Detective Garda Patrick Connell told the trial at the Central Criminal Court yesterday that the first message had been sent on November 2, 2008. From then until December 15, the day of Celine Cawley's death, the phone traffic between them had increased, with both text messages and calls.
He agreed that the tenor of the messages found on Ms Treacy's phone seemed to be that a meeting was to have been set up on the morning of December 15, 2008, and he also agreed that the texts sent on that morning were all "one-way traffic".
The day after Ms Cawley was found dead on the patio outside her home at Rowan Hill, Windgate Road in Howth, Ms Treacy texted Mr Lillis: "I want you to know I still feel the exact same ok. I'll keep those appointments for you in case you need them.
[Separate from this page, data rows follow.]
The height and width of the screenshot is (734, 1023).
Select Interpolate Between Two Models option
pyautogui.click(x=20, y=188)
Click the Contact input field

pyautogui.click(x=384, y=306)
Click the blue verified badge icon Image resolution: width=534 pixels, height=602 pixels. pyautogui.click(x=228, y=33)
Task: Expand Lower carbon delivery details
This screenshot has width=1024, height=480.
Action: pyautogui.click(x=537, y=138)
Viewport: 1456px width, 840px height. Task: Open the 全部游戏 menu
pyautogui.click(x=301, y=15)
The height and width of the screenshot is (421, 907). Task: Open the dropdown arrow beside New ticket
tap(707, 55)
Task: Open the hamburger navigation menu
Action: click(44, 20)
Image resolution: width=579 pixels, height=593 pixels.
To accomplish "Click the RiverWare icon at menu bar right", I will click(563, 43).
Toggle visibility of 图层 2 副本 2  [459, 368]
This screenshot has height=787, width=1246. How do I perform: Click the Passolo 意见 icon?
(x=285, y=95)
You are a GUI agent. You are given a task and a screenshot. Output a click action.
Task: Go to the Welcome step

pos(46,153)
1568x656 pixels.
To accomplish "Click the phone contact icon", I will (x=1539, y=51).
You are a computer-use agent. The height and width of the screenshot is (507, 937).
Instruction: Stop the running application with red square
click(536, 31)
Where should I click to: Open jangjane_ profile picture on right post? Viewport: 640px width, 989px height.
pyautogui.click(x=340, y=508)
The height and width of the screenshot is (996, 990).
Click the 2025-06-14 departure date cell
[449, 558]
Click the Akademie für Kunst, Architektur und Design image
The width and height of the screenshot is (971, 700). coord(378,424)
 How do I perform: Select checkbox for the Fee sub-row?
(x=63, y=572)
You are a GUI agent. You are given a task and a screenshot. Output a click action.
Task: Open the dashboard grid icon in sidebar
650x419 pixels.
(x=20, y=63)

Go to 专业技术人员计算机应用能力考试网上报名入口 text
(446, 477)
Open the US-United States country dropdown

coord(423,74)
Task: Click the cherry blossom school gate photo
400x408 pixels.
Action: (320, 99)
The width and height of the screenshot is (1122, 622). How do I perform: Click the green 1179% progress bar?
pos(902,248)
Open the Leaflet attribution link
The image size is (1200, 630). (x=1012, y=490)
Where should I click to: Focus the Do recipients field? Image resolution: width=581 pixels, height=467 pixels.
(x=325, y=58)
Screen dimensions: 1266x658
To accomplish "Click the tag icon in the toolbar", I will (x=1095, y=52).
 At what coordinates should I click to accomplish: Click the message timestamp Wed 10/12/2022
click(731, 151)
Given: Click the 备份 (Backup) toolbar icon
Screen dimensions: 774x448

I'll see you at the funeral."
She sent one final text that same night. It read: "Best of luck with everything always. You need to concentrate on ... and what's happening to you. To do this I don't think we should have any contact till things have calmed down (for both our sakes). I know you'll understand. Everyone is looking for a story. This is not an easy decision for me to make. Will be thinking of you every step of the way X."
Data showed there were 86 text messages, 18 calls and four multi-media messages between Ms Treacy and Mr Lillis in the month of November.
In December, she sent him 67 messages and called him 66 times from her second phone while Mr Lillis sent her 145 messages and 19 calls and one call and one message on his business phone -- a total of 212 texts and 56 calls between them in the fortnight before his wife's death.
Just two texts from Mr Lillis were recovered by forensic scientist Dr Stephen Doak.
On the day before his wife's death, Mr Lillis sent a text to Ms Treacy at 12.17pm that read: "Am in car with ... Will contact you in 30 x."
Soon after he texted: "Hi my love thanks for text. On my way home from stables. C is taking car back to get ... to see horse. I really miss you my baby. Call or text asap. I love you."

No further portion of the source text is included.